Moreover, nobody actually believes in pacifism without reservation. There are few exceptions, like with religious neurotics such as Leo Tolstoy or Mohandas Gandhi. But these cases are rare and extreme, and their pacifism is more indicative of a mental pathology than it is a political program. As I said earlier, I am among the top five percent of the global population with regard to wealth and political freedoms. This position of privilege I enjoy was not achieved through nonviolent strategies—far from it. But should you or I try to destroy this society we live in because the means our forefathers used weren’t pacifist enough? I didn’t think so.

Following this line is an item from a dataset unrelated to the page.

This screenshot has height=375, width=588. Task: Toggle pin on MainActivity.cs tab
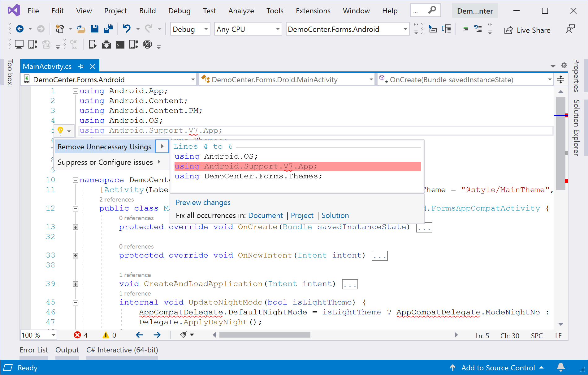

My problem with Gene Sharp’s From Dictatorship to Democracy is that it rules out violence as a political tool on principle. The analysis he builds from this principle is sound, however, and I can’t find any problem in it. The fundamental assumption of this book is that pacifism can be used to topple dictators. But my question is: Should pacifism be used in toppling dictators? Well, the answer should depend on the conditions and circumstances within a certain country, not on the spiritual principle of pacifism. It seems to me perfectly reasonable that instead of relying on the metaphysics of pacifist ideology, revolutionaries should instead rely on the most practical and efficient methods of achieving their political ends. Pacifism is theoretically pleasing, but it is not always practical nor the most effective method against dictators. FDTD’s Achilles’ heel, therefore, is Sharp’s own moral infatuation with nonviolence onto, which detracts from the supposed level-headedness and pragmatism that the text claims to have.